Launch window: 6:29 p.m. to 10:29 p.m. ET from Launch Complex 40 at Cape Canaveral Space Force Station.
Mission profile: A SpaceX Falcon 9 will climb on a southeast heading. After first-stage separation, the booster is scheduled to return to the drone ship A Shortfall of Gravitas stationed in the Atlantic Ocean for a landing attempt.
Launch activity from Cape Canaveral and the neighboring Kennedy Space Center has ramped up sharply over the past decade. Space Florida records show roughly 10 orbital launches per year from 2011–2013, rising to 31 launches in both 2020 and 2021. The pace accelerated with the growth of Starlink missions: 57 launches in 2022, 72 in 2023 and 93 in 2024.
Recent headline-making flights include Blue Origin's New Glenn launch of NASA's ESCAPADE mission (with a successful first-stage recovery on the drone ship Jacklyn) on Nov. 13, and a United Launch Alliance Atlas V that deployed a Viasat communications satellite the same night — pushing the year's total past 95. SpaceX then completed a Falcon 9 doubleheader on Nov. 14–15, registering launches No. 97 and 98.
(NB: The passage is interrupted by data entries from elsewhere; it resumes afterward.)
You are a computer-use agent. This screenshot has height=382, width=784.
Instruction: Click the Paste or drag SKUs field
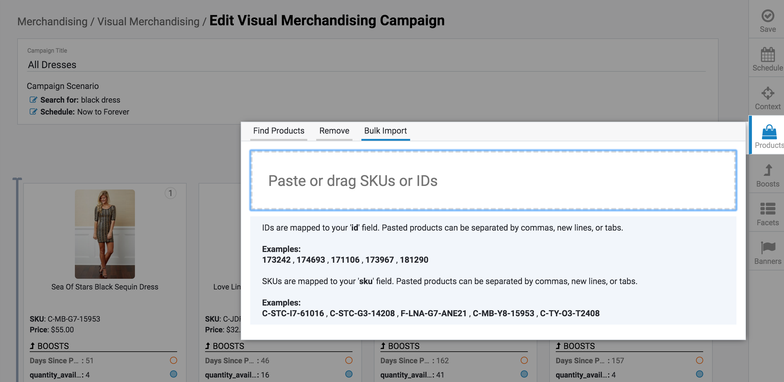tap(493, 180)

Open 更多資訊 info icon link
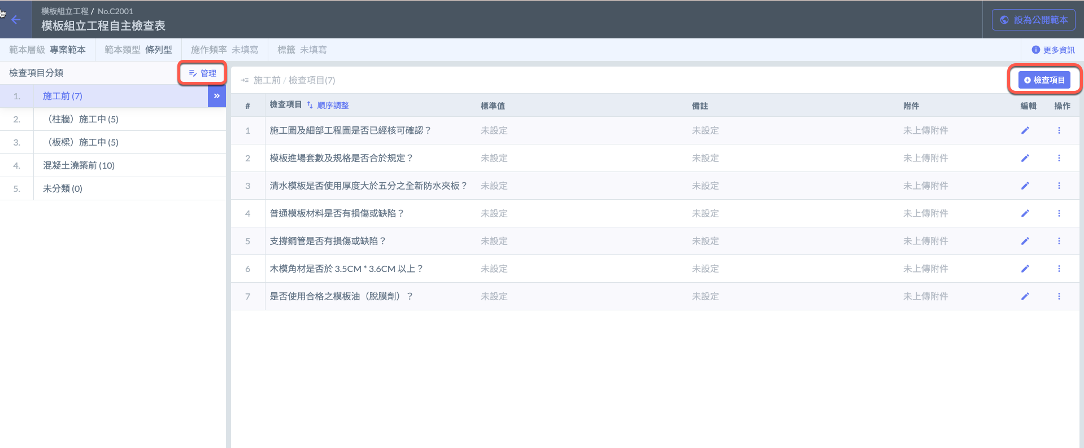coord(1053,50)
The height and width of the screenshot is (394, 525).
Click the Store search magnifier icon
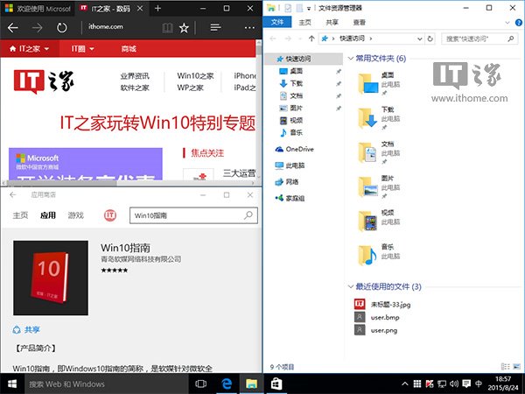[x=249, y=215]
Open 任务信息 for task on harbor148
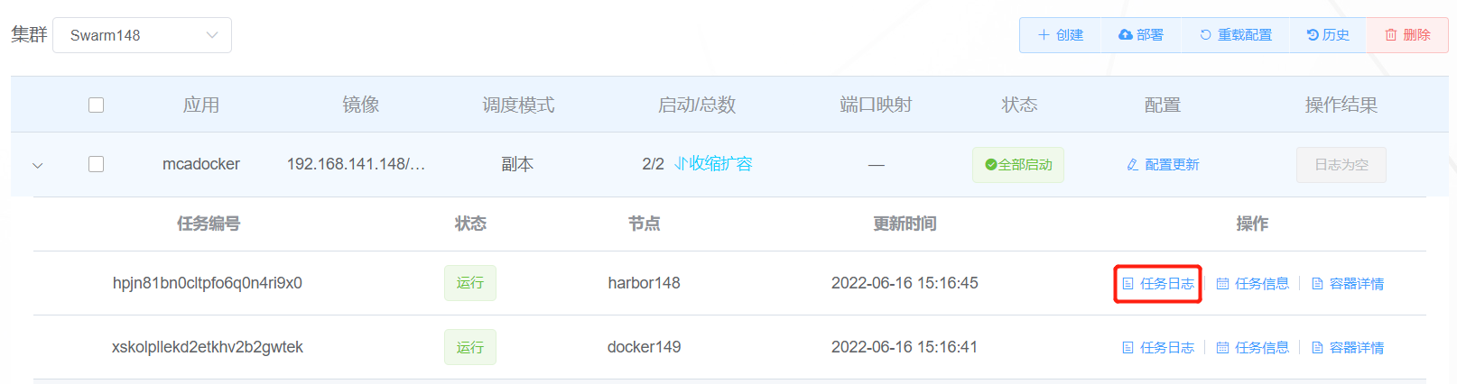Viewport: 1457px width, 384px height. pyautogui.click(x=1253, y=284)
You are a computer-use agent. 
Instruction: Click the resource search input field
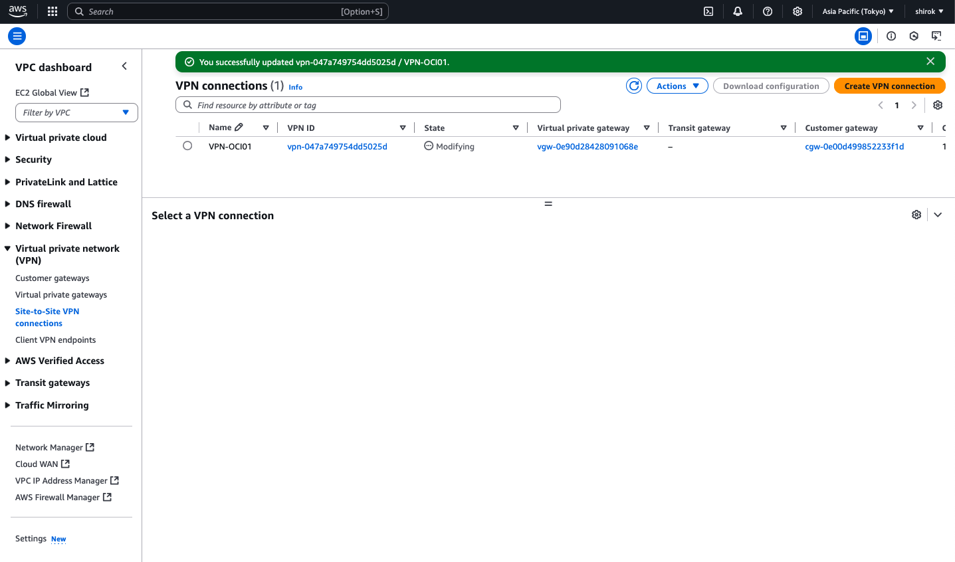(368, 104)
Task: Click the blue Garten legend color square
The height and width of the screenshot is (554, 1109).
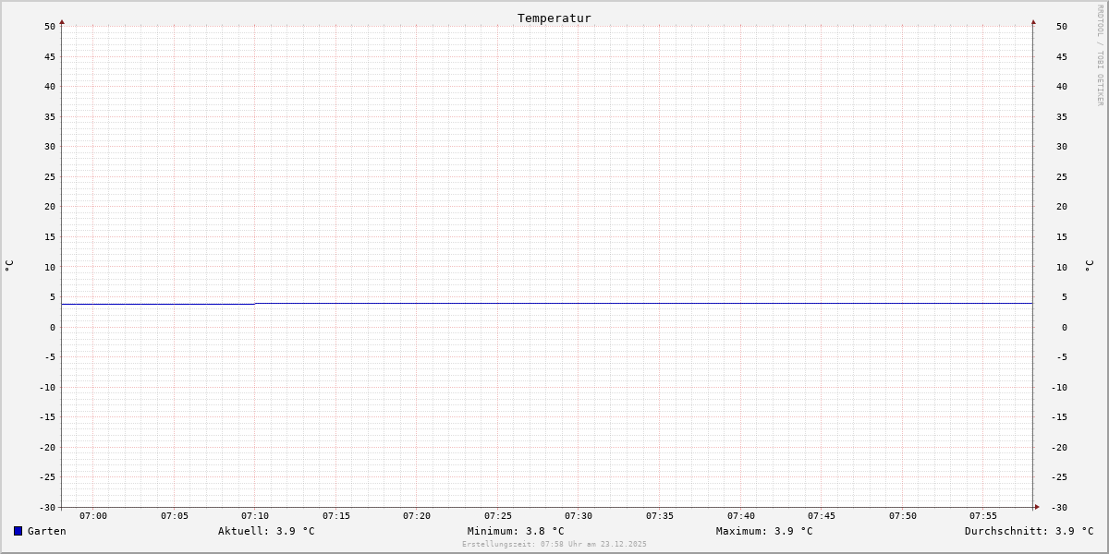Action: click(x=18, y=531)
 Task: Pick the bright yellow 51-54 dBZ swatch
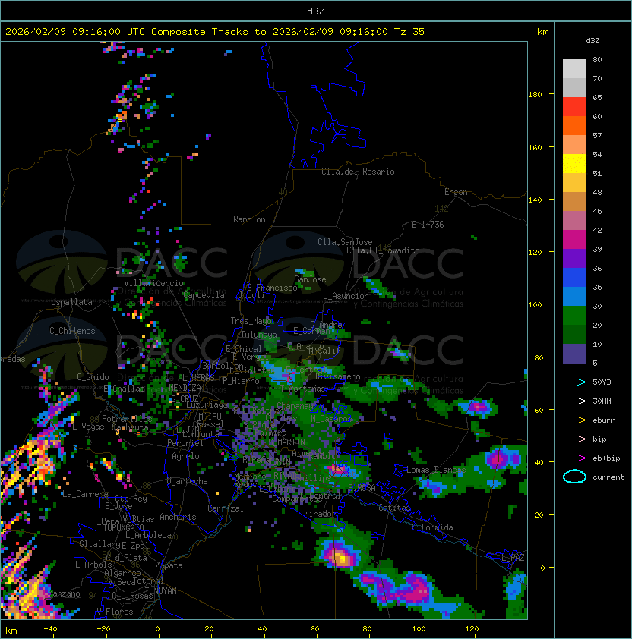coord(574,164)
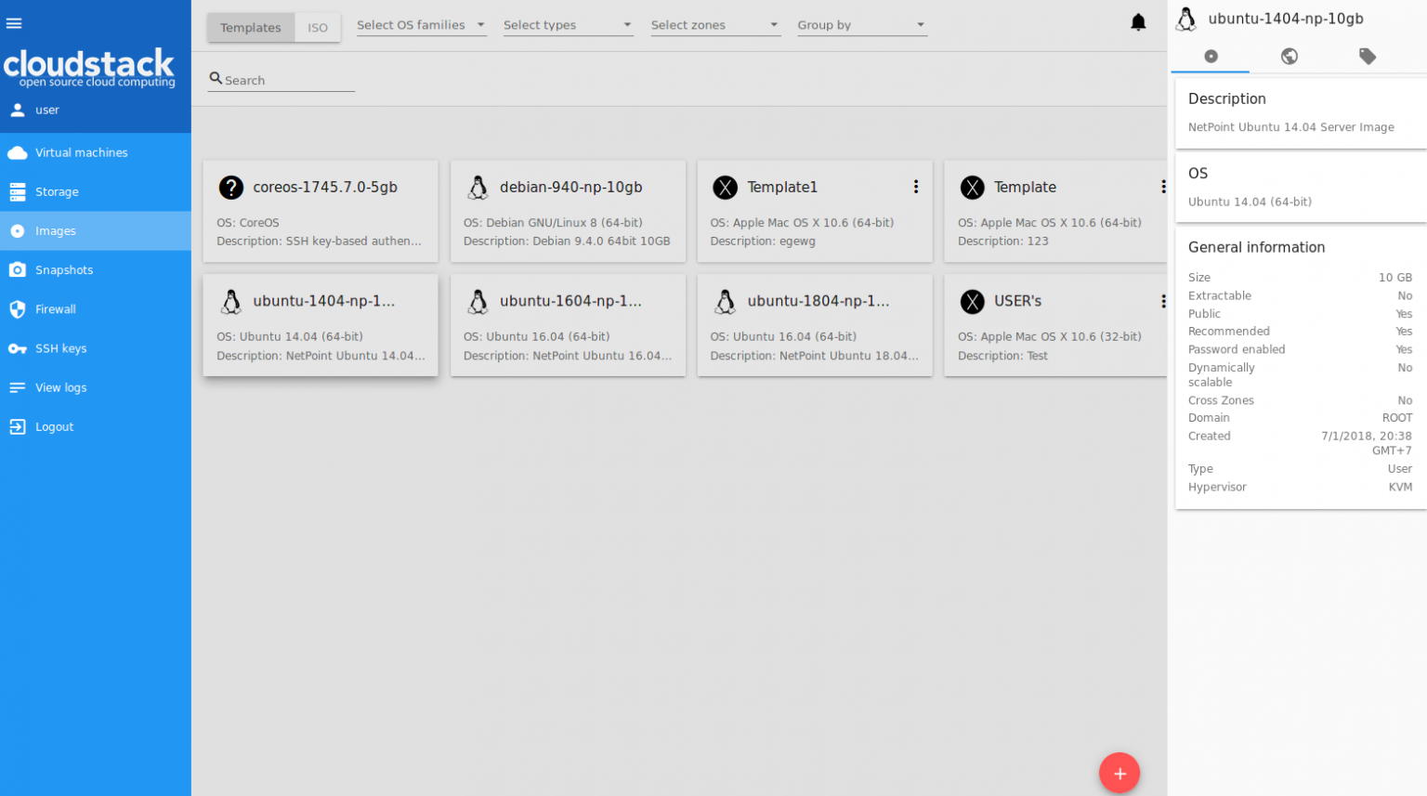Open the three-dot menu on USER's card
This screenshot has height=796, width=1427.
pyautogui.click(x=1162, y=301)
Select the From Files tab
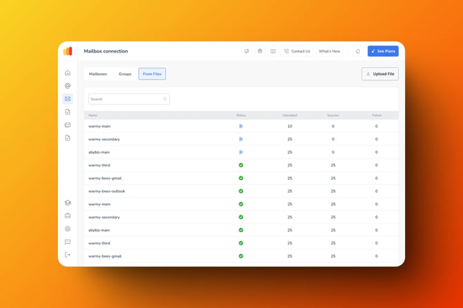 [x=152, y=74]
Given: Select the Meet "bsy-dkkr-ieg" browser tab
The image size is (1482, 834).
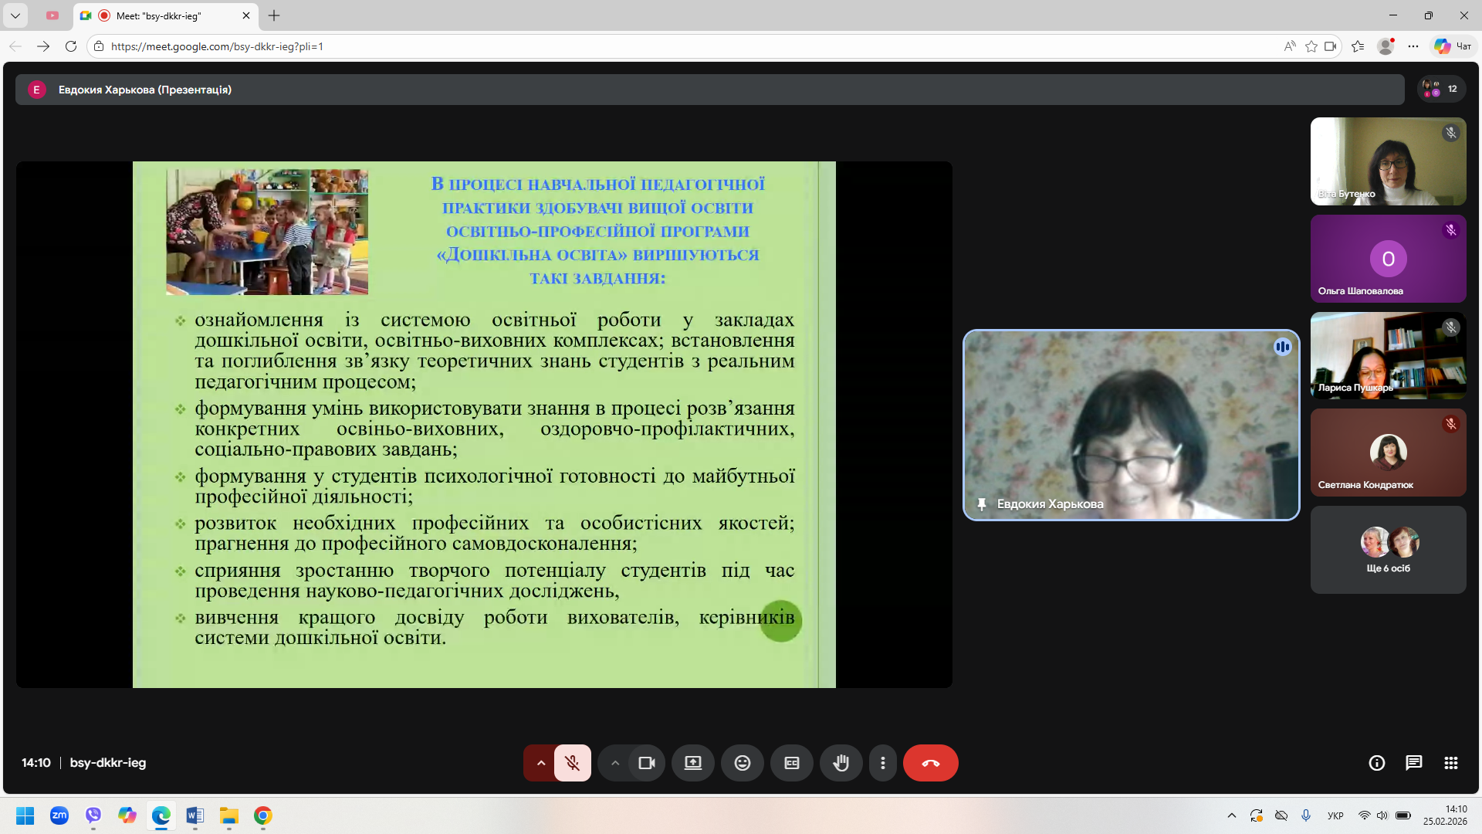Looking at the screenshot, I should pyautogui.click(x=158, y=15).
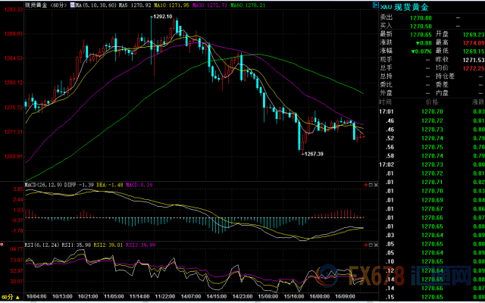Screen dimensions: 485x303
Task: Open the 60分 timeframe selector at bottom-left
Action: (8, 298)
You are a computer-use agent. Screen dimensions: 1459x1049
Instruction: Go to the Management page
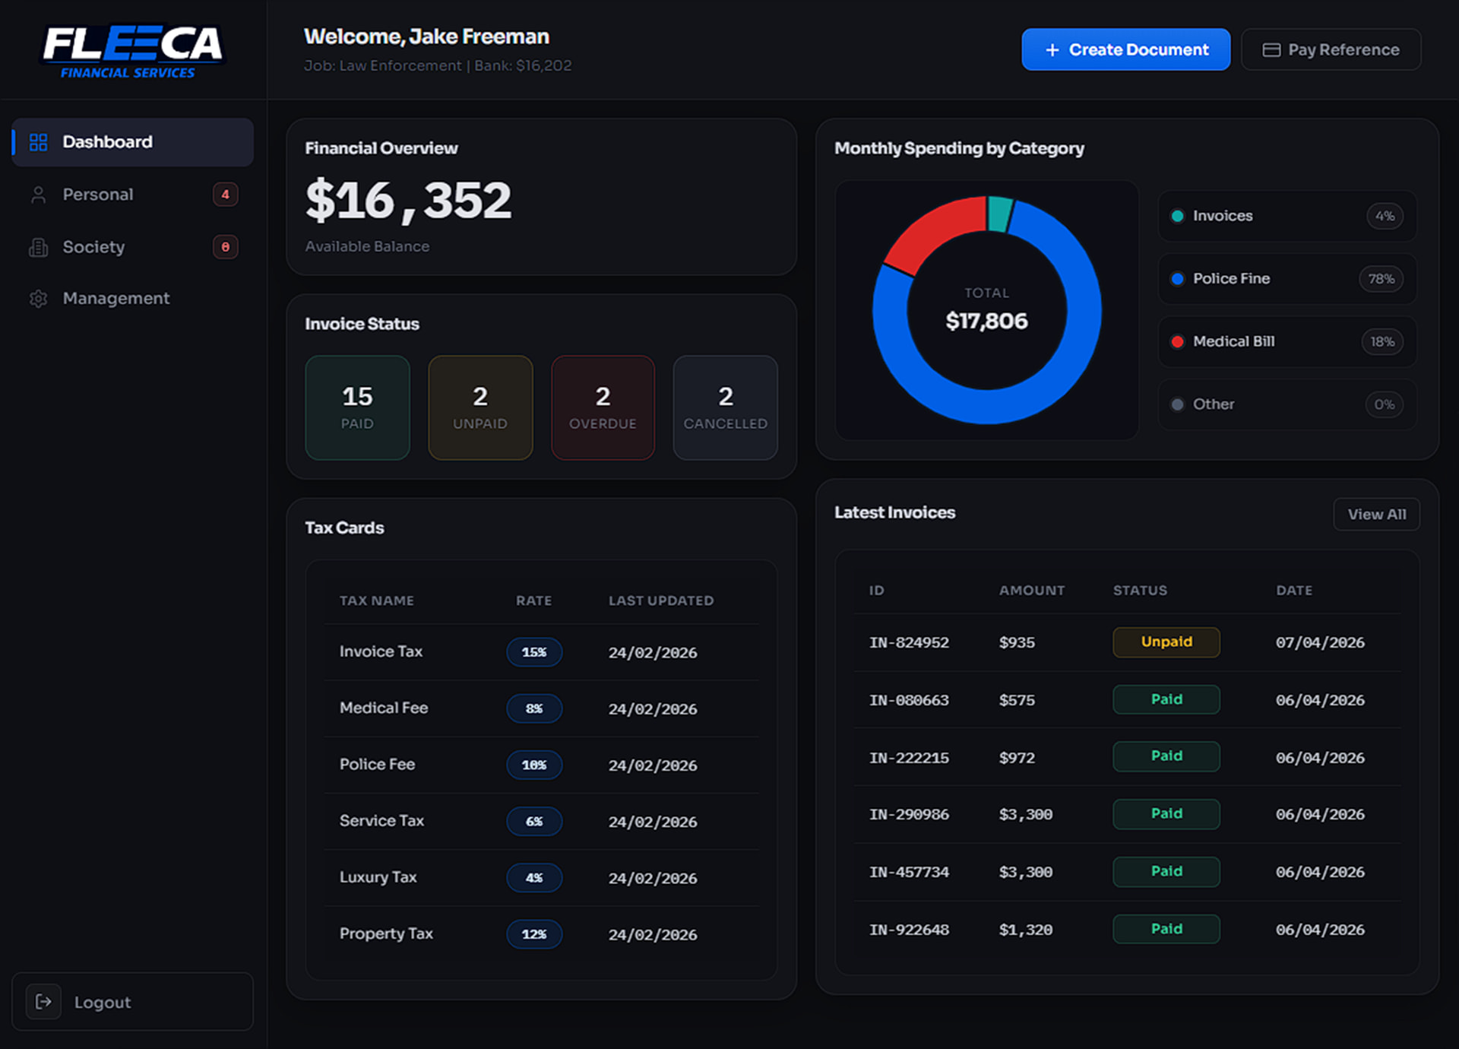click(116, 299)
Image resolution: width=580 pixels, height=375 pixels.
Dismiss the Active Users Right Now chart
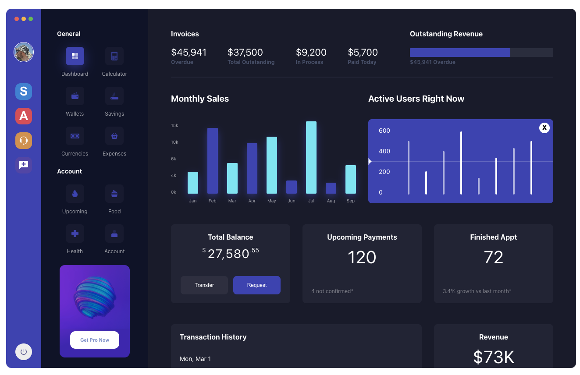click(544, 127)
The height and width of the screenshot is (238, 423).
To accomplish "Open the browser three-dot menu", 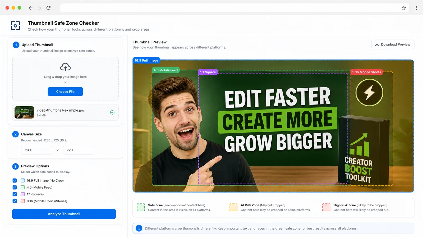I will tap(416, 8).
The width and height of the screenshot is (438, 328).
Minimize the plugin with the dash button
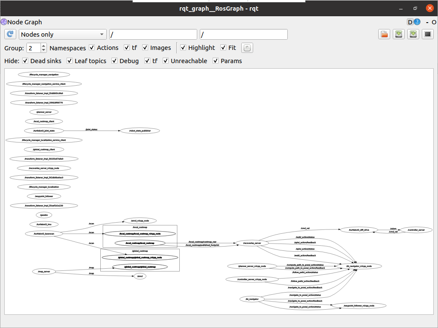coord(426,22)
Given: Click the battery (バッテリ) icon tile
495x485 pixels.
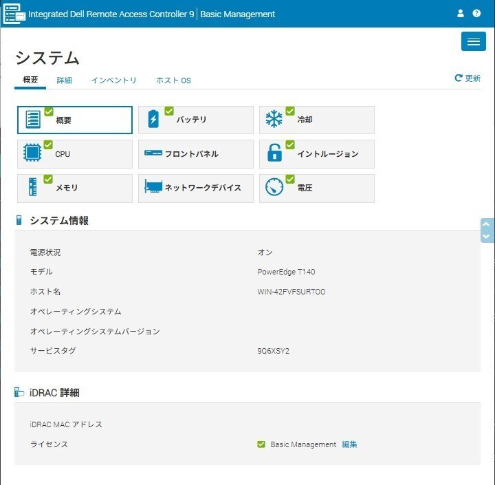Looking at the screenshot, I should (153, 120).
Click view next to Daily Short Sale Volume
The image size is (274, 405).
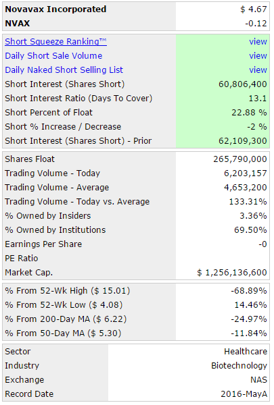pyautogui.click(x=258, y=56)
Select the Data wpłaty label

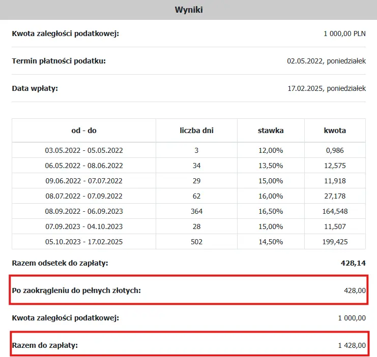point(35,88)
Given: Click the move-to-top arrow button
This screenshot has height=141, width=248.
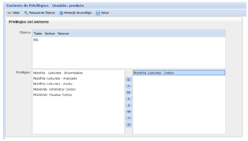Looking at the screenshot, I should [129, 79].
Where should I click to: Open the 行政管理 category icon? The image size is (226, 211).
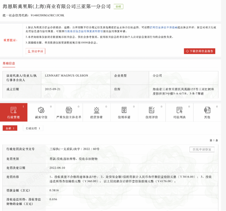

According to a Federal Aviation Administration operations-plan advisory, Florida's 100th orbital liftoff of 2025 is planned for Thursday, Nov. 20. That milestone mission is listed to launch from Kennedy Space Center's Pad 39A during a window from 10:01 p.m. to 2:44 a.m. ET and is expected to carry 29 Starlink satellites into low-Earth orbit. The advisory indicates a southeast trajectory and notes that sonic booms are not expected.
For live coverage, Florida Today will begin its Space Team broadcast 90 minutes before liftoff at floridatoday.com/space. Rick Neale is the Space Reporter covering these launches; contact: Rneale@floridatoday.com.
Why it matters: The rapid cadence of launches from the Space Coast underscores how commercial fleets — particularly SpaceX's Starlink program — are reshaping launch tempo and infrastructure use in Florida, driving both record annual counts and an expanding launch ecosystem.